Since North Carolina moved to place the mental health system into the hands of state-funded local management entities/managed care organizations, the General Assembly has allocated them extra money to build up their risk reserves, to be used in the event of an influx of expensive patients.
There have also been worries that LME/MCOs would not achieve financial solvency. So, lawmakers have also allowed them to hold onto any money they’ve saved in the process of providing care, with the understanding that extra money should go for filling the gaps in care.
For example, Leza Wainwright, head of Trillium Health Resources, told N.C. Health News last August that her organization was using cash reserves to build after-school and summer camp programs for children with intellectual and developmental disabilities in the 24 eastern counties in which Trillium provides services. This week, Trillium announced a partnership with the Autism Society of North Carolina to accomplish the work.
But in the past, LME/MCOs have also used their savings to erect swank corporate buildings, such as Cardinal Innovations’ $14 million headquarters in Kannapolis.
Over the past year, lawmakers grew concerned that LME/MCOs were sitting on hundreds of millions of cash instead of implementing promised new programs.
So in the state budget passed last fall, lawmakers mandated cuts in so-called “single-stream” funding, which covers services not paid for by Medicaid or other entitlement programs.
The cuts totaled $110 million for this fiscal year and $152 million for 2016-17.
The legislature told the LME/MCOs the cuts should not result in reductions of services to patients. So when Cardinal announced last fall it was limiting new clients for several services, it raised concerns among lawmakers.
Eye on the ball
Rep. Nelson Dollar (R-Cary) reminded DHHS leaders that the LME/MCOs are public entities, “So you can do the level of monitoring and oversight … as well as be able to dig in, to whatever the degree you need to dig into, the actual finances of the LME/MCOs.”
“There’s really nothing they can hide from your view,” he said.
Deputy HHS Sec. Dave Richard moved to reassure lawmakers that they were watching what the LME/MCOs were doing, and presented a “gap analysis.”
He pointed out that the mental health system as it stands today was only created in law five years ago and implemented in 2013.
“This is a relatively young system,” Richard said. “If you asked any one of us up here and if you asked any of the CEOs, ‘Are you satisfied with where we are?’ we would all say, ‘Of course not.’”
He did note that there remains a list of at least 10,500 people waiting for a “slot” in the state’s comprehensive services for people with intellectual and developmental disabilities.
But Richard asserted that the system “as designed” is beginning to show the kind of progress lawmakers were hoping for.
But those changes haven’t been happening quickly enough for some.
“A number of us have received complaints from consumers about denial of services,” Tucker told Richard. “I’m incensed when someone calls me and tells me they can’t get services and there’s cash sitting there.”

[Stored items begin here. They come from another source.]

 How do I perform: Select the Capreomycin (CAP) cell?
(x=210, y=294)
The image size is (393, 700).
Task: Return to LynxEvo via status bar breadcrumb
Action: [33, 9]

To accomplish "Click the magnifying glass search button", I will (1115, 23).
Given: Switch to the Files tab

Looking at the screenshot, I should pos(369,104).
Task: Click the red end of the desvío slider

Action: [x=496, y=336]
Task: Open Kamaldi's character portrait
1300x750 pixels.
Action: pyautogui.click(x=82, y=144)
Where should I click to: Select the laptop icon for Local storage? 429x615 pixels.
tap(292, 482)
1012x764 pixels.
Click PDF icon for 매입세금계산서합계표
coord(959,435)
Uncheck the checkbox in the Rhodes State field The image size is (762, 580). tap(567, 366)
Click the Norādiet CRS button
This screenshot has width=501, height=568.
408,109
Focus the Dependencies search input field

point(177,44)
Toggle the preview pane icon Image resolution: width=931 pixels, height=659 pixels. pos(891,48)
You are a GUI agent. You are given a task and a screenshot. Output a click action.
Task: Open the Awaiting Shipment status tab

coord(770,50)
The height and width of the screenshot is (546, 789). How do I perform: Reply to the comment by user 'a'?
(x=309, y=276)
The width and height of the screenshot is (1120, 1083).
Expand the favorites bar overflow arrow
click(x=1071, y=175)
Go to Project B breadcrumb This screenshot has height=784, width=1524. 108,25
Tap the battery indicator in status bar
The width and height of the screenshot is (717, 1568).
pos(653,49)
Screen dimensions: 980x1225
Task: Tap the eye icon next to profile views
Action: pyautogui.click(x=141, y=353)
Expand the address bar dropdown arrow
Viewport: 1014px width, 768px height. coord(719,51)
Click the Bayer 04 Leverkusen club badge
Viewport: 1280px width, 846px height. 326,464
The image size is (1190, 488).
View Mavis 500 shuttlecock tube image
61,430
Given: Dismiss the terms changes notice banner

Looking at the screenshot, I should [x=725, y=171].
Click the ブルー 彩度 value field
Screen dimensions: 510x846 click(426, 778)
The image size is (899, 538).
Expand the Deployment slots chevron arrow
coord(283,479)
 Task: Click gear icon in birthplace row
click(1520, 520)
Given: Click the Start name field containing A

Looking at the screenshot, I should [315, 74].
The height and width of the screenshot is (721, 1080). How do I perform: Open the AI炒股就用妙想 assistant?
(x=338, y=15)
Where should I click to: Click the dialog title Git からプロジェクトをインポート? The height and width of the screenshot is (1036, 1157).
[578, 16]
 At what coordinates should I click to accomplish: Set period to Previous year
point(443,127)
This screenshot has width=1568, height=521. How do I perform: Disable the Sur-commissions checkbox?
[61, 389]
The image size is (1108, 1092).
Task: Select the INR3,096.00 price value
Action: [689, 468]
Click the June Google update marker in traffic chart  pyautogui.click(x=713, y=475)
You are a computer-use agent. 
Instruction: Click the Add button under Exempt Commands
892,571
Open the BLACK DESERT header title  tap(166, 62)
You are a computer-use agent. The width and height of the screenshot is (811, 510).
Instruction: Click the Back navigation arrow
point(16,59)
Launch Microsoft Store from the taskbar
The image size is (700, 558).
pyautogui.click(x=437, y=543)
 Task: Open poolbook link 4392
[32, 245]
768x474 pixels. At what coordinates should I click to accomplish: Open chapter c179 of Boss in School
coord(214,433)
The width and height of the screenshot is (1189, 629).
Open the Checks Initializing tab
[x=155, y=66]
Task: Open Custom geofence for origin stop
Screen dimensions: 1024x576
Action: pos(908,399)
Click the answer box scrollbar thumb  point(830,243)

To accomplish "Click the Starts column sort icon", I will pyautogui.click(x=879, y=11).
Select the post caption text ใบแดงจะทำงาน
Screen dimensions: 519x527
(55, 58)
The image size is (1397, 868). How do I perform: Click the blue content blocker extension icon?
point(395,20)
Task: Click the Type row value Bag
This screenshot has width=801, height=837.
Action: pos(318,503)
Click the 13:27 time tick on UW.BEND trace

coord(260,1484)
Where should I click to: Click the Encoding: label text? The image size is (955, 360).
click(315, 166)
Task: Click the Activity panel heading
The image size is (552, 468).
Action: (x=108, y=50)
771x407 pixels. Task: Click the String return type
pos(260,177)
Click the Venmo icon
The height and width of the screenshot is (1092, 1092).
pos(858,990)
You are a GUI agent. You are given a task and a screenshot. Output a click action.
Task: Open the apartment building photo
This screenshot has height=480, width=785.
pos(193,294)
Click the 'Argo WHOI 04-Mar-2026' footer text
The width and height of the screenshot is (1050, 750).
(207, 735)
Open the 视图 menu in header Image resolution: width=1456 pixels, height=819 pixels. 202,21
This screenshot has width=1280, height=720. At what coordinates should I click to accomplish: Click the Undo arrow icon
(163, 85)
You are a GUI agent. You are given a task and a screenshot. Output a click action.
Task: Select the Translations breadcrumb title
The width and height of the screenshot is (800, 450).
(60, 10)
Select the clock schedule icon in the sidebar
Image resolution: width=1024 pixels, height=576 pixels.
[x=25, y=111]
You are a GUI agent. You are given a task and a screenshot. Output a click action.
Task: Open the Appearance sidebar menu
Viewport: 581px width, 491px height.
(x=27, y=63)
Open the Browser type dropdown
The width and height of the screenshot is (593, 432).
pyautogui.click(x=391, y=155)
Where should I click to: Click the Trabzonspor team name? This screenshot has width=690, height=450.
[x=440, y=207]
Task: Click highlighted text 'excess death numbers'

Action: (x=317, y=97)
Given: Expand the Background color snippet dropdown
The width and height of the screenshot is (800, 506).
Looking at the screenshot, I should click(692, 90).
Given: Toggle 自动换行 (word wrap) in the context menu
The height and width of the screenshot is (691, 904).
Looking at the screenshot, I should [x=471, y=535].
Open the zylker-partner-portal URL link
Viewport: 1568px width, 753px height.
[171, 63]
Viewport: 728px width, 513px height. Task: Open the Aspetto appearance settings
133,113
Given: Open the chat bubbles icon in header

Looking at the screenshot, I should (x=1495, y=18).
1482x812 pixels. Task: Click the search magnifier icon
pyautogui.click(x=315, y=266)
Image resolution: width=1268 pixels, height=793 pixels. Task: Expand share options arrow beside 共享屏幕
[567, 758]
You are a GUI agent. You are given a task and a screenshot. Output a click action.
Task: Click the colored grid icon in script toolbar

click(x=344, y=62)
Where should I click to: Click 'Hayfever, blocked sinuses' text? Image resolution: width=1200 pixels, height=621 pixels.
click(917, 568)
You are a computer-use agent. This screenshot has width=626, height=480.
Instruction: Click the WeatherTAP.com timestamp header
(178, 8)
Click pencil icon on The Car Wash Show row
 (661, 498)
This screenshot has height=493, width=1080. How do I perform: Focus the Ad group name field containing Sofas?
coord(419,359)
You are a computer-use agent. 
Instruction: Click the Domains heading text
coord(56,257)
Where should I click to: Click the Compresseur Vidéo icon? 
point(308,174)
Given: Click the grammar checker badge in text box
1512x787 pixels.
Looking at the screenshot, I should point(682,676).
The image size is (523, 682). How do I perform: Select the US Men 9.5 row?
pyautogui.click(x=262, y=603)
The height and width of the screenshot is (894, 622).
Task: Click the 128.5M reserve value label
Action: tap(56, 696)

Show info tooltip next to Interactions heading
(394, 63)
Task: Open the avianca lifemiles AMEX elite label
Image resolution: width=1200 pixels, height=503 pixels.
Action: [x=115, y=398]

Tucker angrily ticked off the cash balances held by different LME/MCOs.
“At $842 million, we ought to be able to ride this out and get the services that they need,” he said. “Yet some of these executive directors of these LME/MCOs are telling their board members they’re going to have to cut services because of what the legislature did, while they sit there with $842 million in cash.”
Tucker said that DHHS leaders need to remind LME/MCOs to “get their eye back on the ball, and that’s serving the children and the adults that need the services.”